Противник вел себя так же, как и полтора года назад.

Тем не менее победа предчувствовалась во всем – в потрясающем ландшафте австрийских Альп, в письмах из дома, в позывных радиостанций, во внезапной осторожности, с которой стали ходить по передовой очень храбрые люди. 7 мая в Реймсе были получены подписи немецких уполномоченных под Соглашением о капитуляции. В ту же ночь Военный совет получил шифровку Толбухина – обращение к командованию и солдатам противника.

Это был приказ, прямой приказ – кладите оружие!

Он еще опирался на немецкие документы, на слова Денница, на тексты Соглашения. Но сама определенность тона свидетельствовала, что отсюда, из этих жестких слов, выйдут регламенты лагерей для военнопленных, распоряжения о льготах за превышение нормы поведения, требование ста лет насильственной демилитаризации Германии. Шифровку настрого засекретили – от всех, включая командиров дивизий. В ее действенность почти верили, но яснее ясного была необходимость удержать войска от преждевременных радостей, от всякого чемоданства и сепаратного (каждый для себя) заканчивания войны.

Утром 8 мая мне вручили текст и инструкции. Поехали в левофланговую дивизию – 104‑ю, занимавшую Радкерсбург.

Вещать было приказано с 16. 00. Это была верная смерть – чрезвычайно обидная – смерть в последний день войны.

До этого мне пришлось единожды вещать днем.

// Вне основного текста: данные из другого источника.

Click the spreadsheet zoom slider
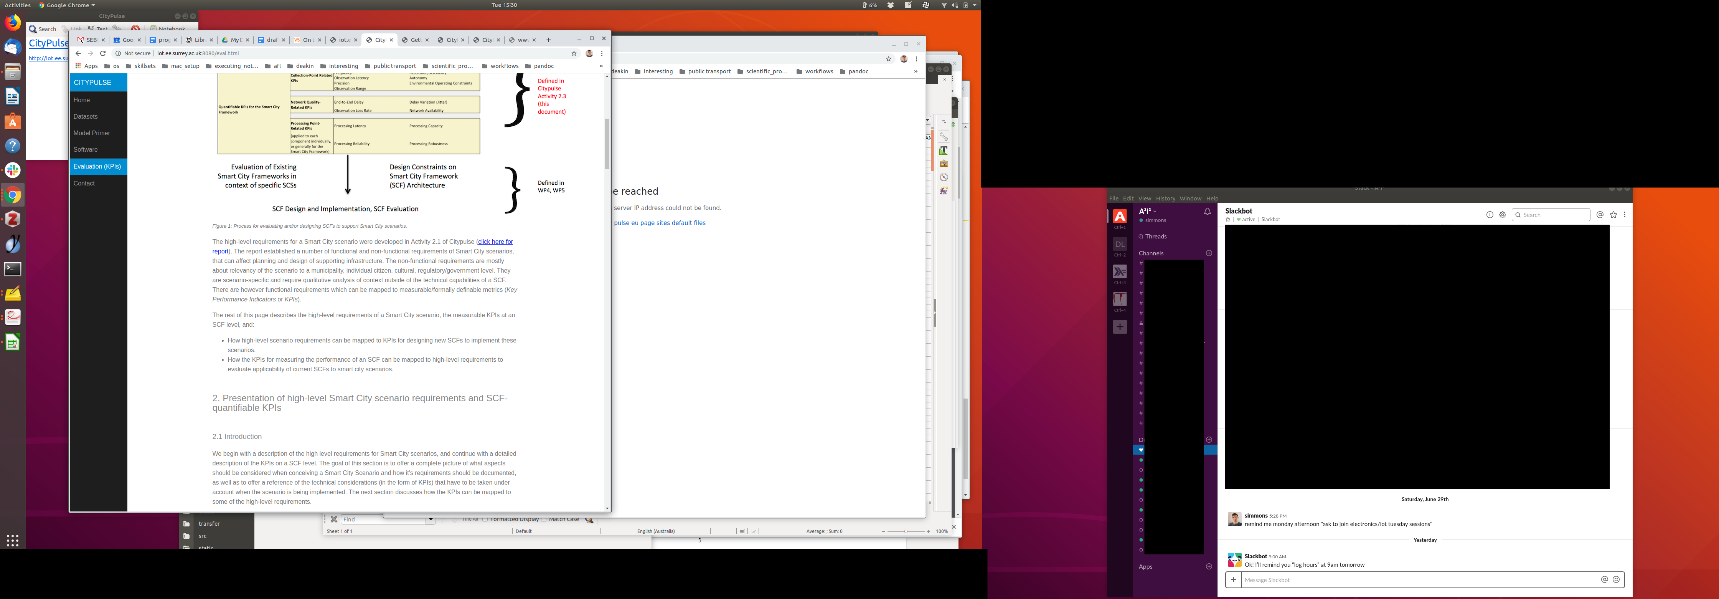Screen dimensions: 1719x599 [906, 532]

Это было в Белграде – во время боя за Королевский дворец. Но тот бой походил на карнавал. Нашей работе аплодировали тысячи горожан. В рупоре торчал огромный букет. Десять человек вышли из толпы, когда я вызывал добровольного диктора, знающего сербский язык.

И мы все были как пьяные от осеннего солнца, от запаха бензина и асфальта, от восхищения девушек, от бесспорной опасности – издали, усыпанная цветами, она походила на победу.

Сейчас я не чувствовал ничего, кроме тупой усталости. В Радкерсбург собрался ехать именно потому, что его каменные дома представляли укрытие, шанс, убежище.

Еще на подъезде к городу меня поразило странное молчание. Молчал весь немецкий берег. Молчал трехэтажный каменный дом на холме, с крыши которого немцы различали масть всякого куренка, преследуемого нашим солдатом.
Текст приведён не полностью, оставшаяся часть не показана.